The pressure group’s blacklist of carbon-intensive stocks is based on two other lists, including one from the German lobby organisation Urgewald, comprising 120 firms that have planned two-thirds of the 1,600 scheduled new coal plants worldwide.
These companies often have diversified activities, resulting in less than 30% of their turnover derived from coal. Some investors, including Aegon, Allianz and the Norwegian sovereign wealth fund, have decided to only divest if companies’ stake exceed 30%.
Fossil Free NL also referred to Carbon Underground 200, a list of 200 firms with the largest potential carbon emissions in their reserves.

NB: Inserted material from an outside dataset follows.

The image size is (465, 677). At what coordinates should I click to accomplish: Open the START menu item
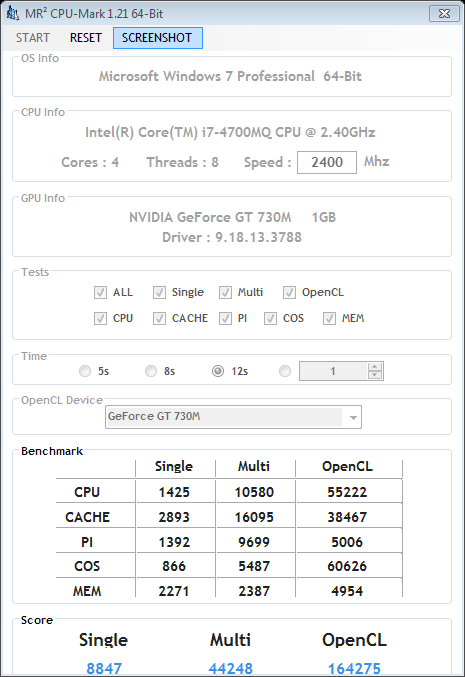click(33, 38)
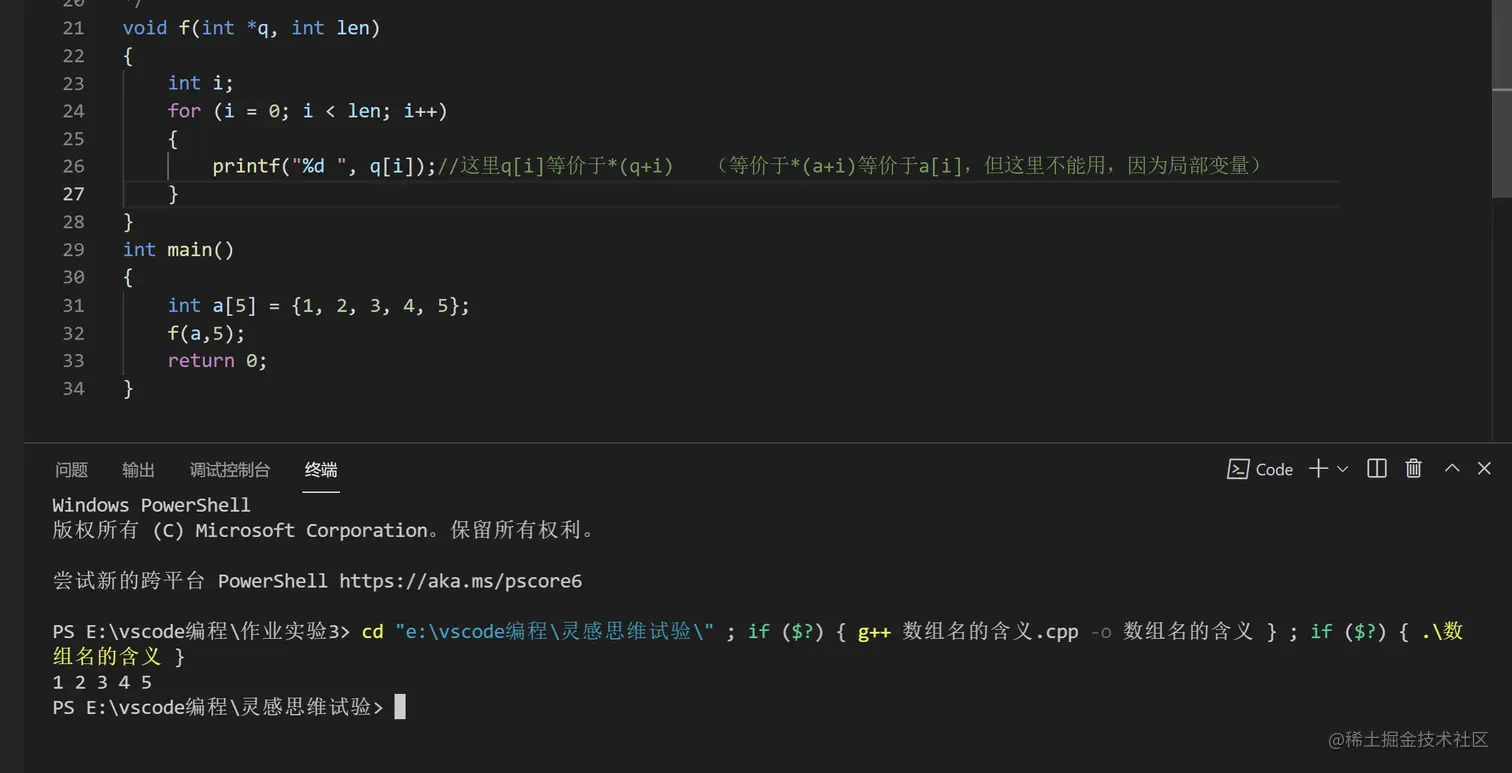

Their combined holdings are six times as much as could be burned and still have an 80% chance of limiting the worldwide temperature rise to 2 degrees, it argued.
ABP, PFZW and PME confirmed they only assessed emissions from corporate activities and suppliers, with PFZW adding that emissions from customers were “too complicated” to measure.
ABP and PME have pledged to reduce the carbon footprint of their investments by 25%, while PFZW and BPL have aimed for a 50% reduction.
A number of schemes said they were not yet planning to divest, arguing that fossil fuels would be necessary for some time to come. However, they have urged companies to plan for a transition to sustainable energy.
Fossil Free NL said it had granted BPL the highest rating for the implementation of its fossil fuel policy, including divestment from firms with a profit of more than 5% from coal.
In a response, the Pensions Federation said that the issue required a broader approach than divestment from fossil energy.
“Climate change doesn’t stop at the border and needs international standards that are also adhered to,” it commented.